David Simon ist einer der größten und
wichtigsten Chronisten unserer Zeit. Mit „The Wire“ setzte er sich ein Denkmal
für alle Zeiten und auch in seiner neuen Serie „Show me a hero“ erzählt der
Amerikaner eine zeitlose Geschichte über Rassismus, Angst und Menschlichkeit.
Es geht um die wahre Geschichte der Stadt Yonkers, Ende der 80er-Jahre, als
sich die weiße Mittelschicht der Stadt gegen einen Gerichtsentscheid
auflehnten, der die Stadt zwang, 200 Sozialwohnungen überall in der Stadt zu
bauen. Oscar Isaac als Nick Wasicsko wird in dieser Lage mehr oder weniger
durch Opportunismus zum neuen Bürgermeister gewählt. Doch auch er kann die Durchführung
des Richterspruchs nicht verhindern.

____

◆ Aufgabe
Beantworte anhand des Textes über David Simons Serie diese Fragen:
(a) Wie heißt die neue Serie von David Simon?
(b) Wie viele Sozialwohnungen musste die Stadt Yonkers laut Gerichtsentscheid bauen?
(c) Welcher Schauspieler verkörpert Nick Wasicsko?

◆ Inhalt des Datensatzes
____

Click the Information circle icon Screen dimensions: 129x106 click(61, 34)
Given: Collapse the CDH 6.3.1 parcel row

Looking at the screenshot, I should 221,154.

____

◆ Lösung
(a) „Show me a hero“
(b) 200
(c) Oscar Isaac